The undersigned, as a Section 16 reporting person of Tenaya Therapeutics, Inc. (the "Company"), hereby constitutes and appoints Faraz Ali and Jennifer Drimmer Rokovich, and each of them, as the undersigned's true and lawful attorney-in-fact to:

 

1. complete and execute Forms 3, 4 and 5 and other forms and all amendments thereto as such attorney-in-fact shall in his discretion determine to be required or advisable pursuant to Section 16 of the Securities Exchange Act of 1934 (as amended) and the rules and regulations promulgated thereunder, or any successor laws and regulations, as a consequence of the undersigned's ownership, acquisition or disposition of securities of the Company; and

 

2. do all acts necessary in order to file such forms with the SEC, any securities exchange or national association, the Company and such other person or agency as the attorneys-in-fact shall deem appropriate.

 

The undersigned hereby ratifies and confirms all that said attorneys-in-fact and agents shall do or cause to be done by virtue hereof.

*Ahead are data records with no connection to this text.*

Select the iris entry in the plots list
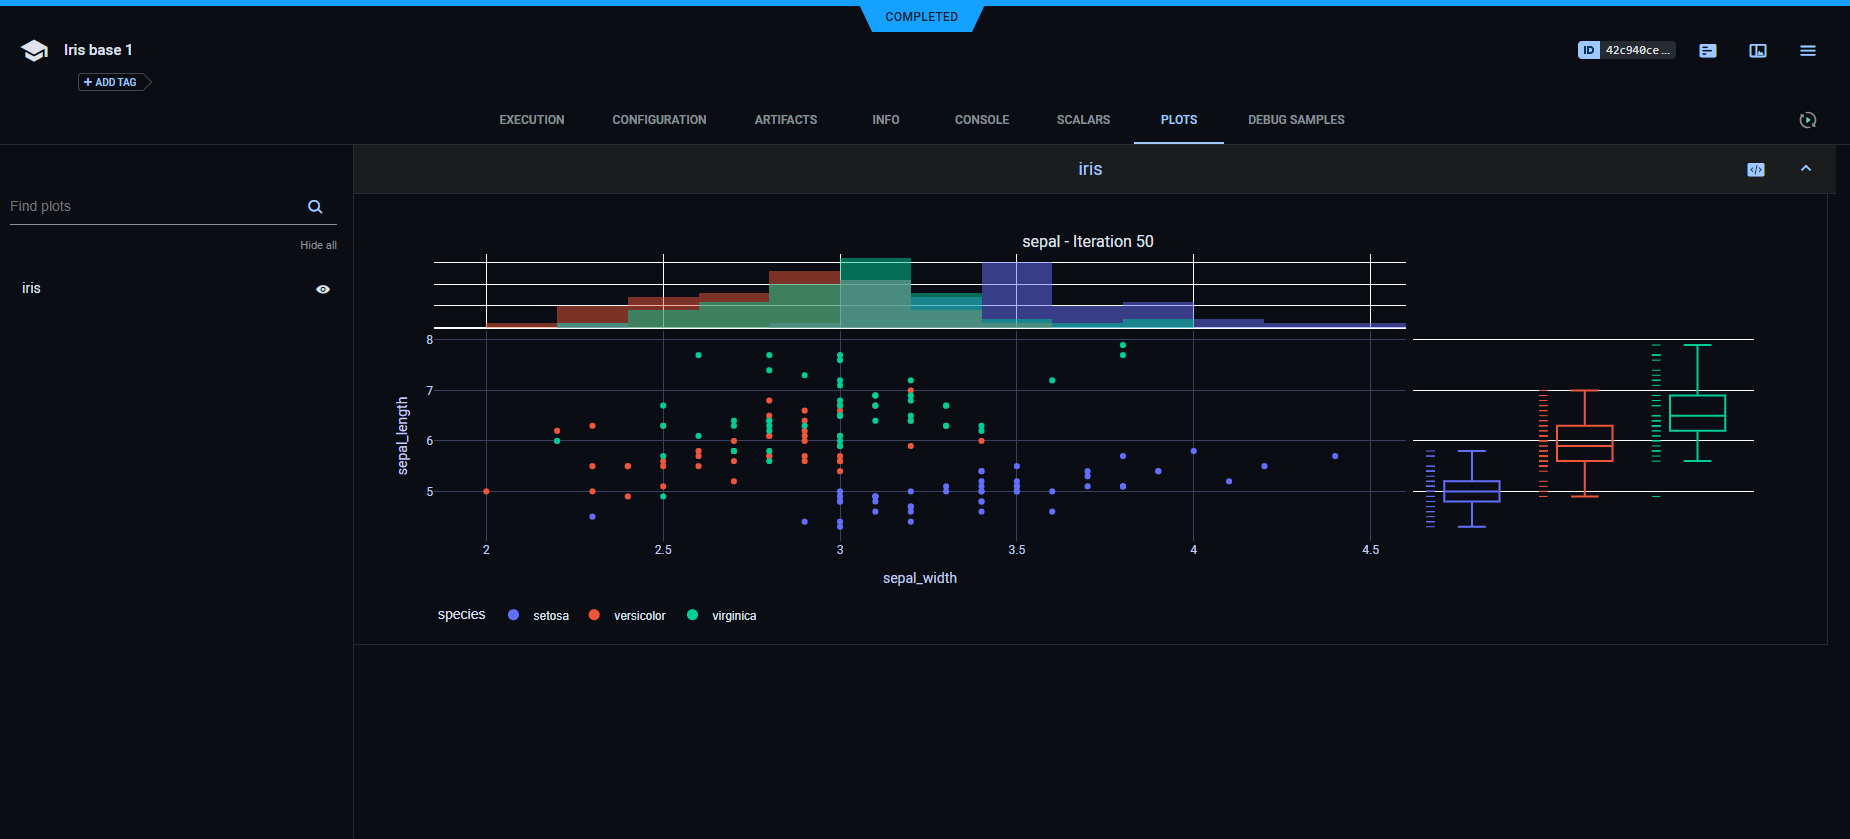This screenshot has width=1850, height=839. tap(32, 288)
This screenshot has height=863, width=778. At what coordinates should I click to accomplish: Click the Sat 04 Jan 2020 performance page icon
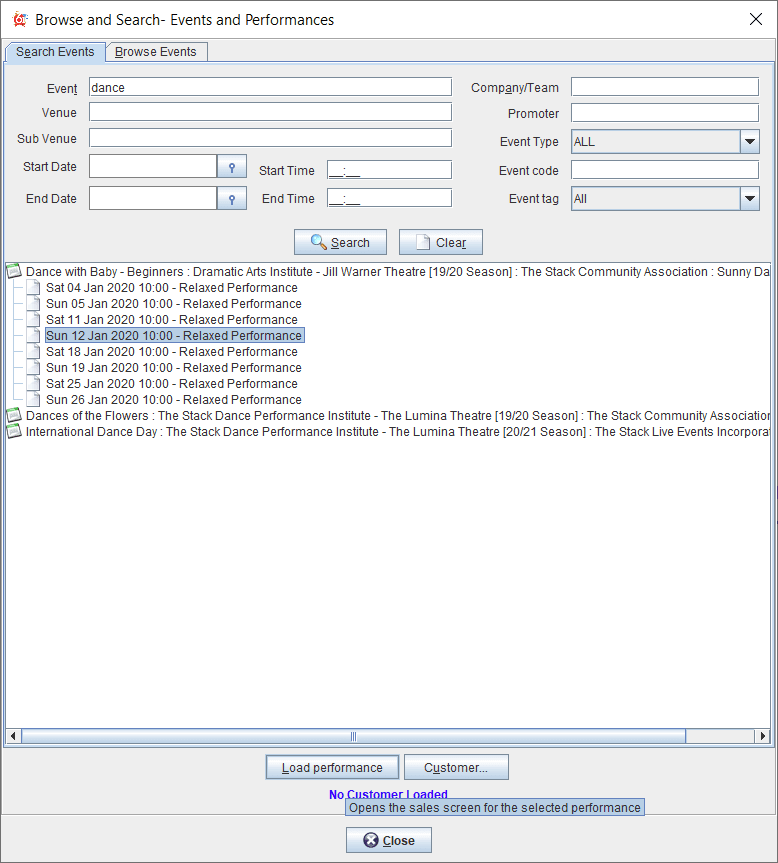35,288
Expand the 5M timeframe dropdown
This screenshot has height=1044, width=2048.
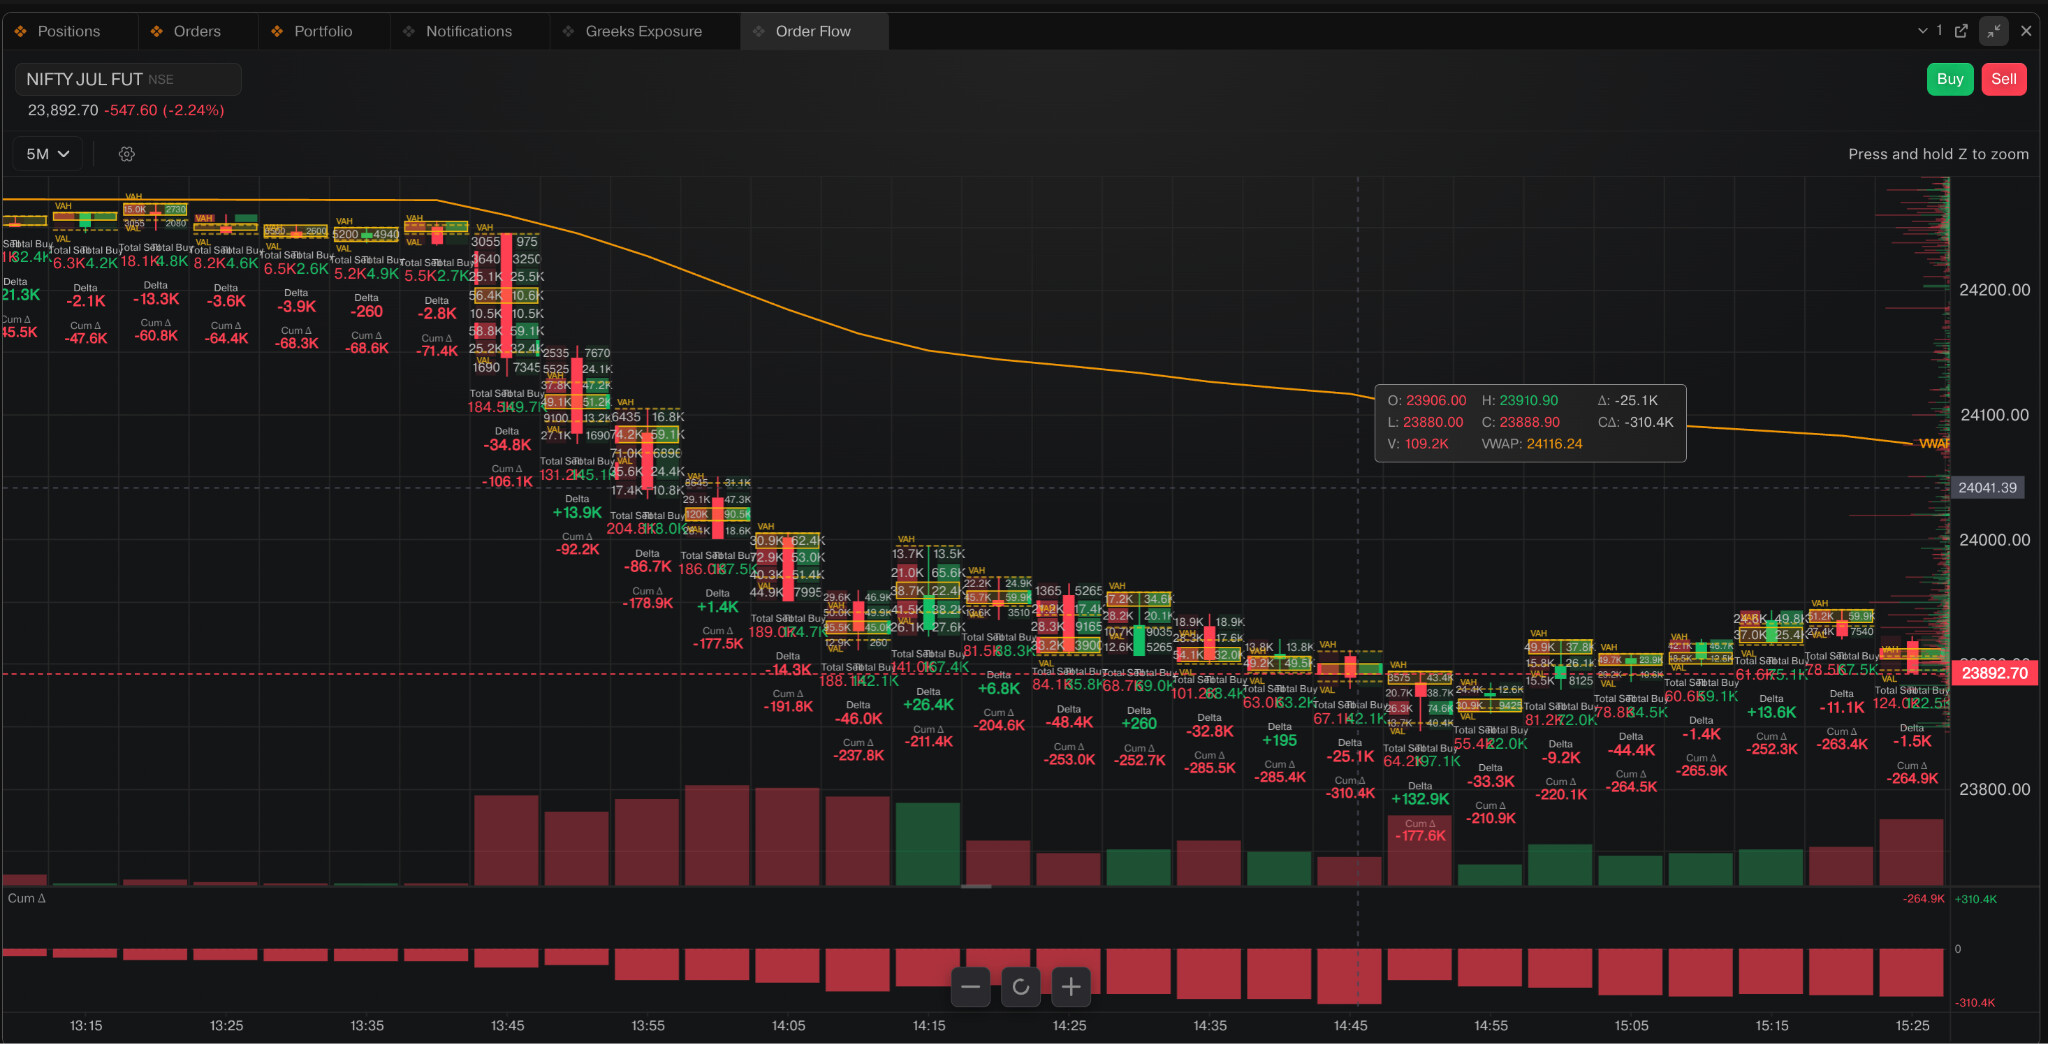pos(48,154)
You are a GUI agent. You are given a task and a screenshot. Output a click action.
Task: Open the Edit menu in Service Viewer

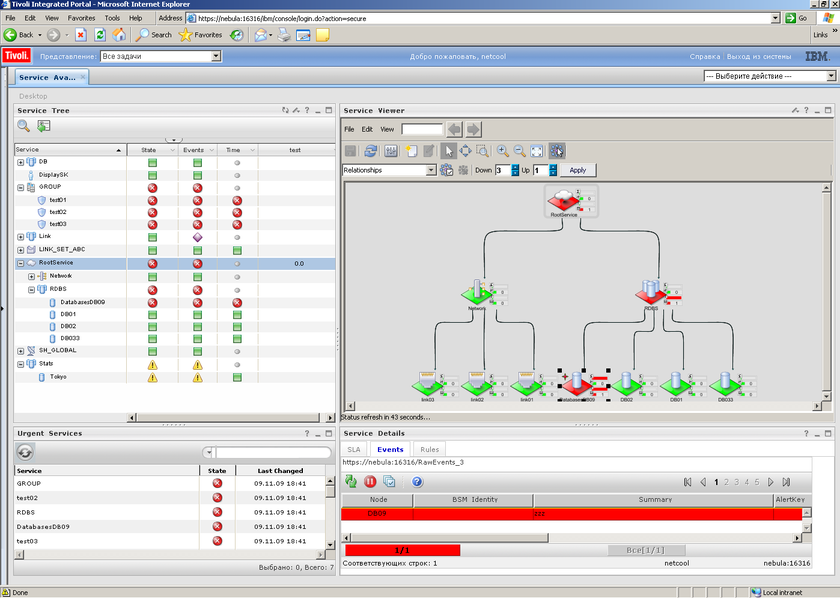tap(367, 129)
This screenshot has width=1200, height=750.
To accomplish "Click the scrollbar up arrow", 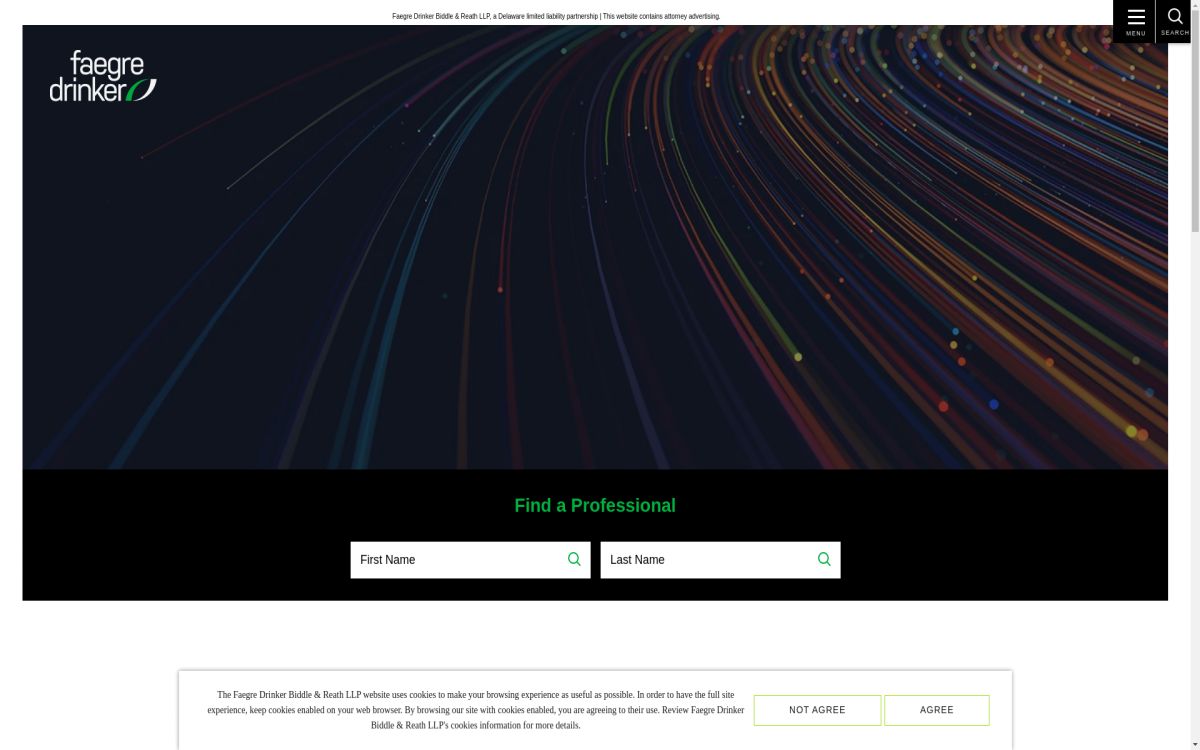I will [1194, 5].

The undersigned acknowledges that the foregoing attorneys-in-fact, in serving in such capacity at the request of the undersigned, are not assuming, nor is the Company assuming, any of the undersigned's responsibilities to comply with Section 16 of the Securities Exchange Act of 1934 (as amended).

 

This Power of Attorney shall remain in full force and effect until the undersigned is no longer required to file Forms 3, 4 and 5 with respect to the undersigned's holdings of and transactions in securities issued by the Company, unless earlier revoked by the undersigned in a signed writing delivered to the Company and the foregoing attorneys-in-fact.

 

IN WITNESS WHEREOF, the undersigned has caused this Power of Attorney to be executed as of August 14, 2024.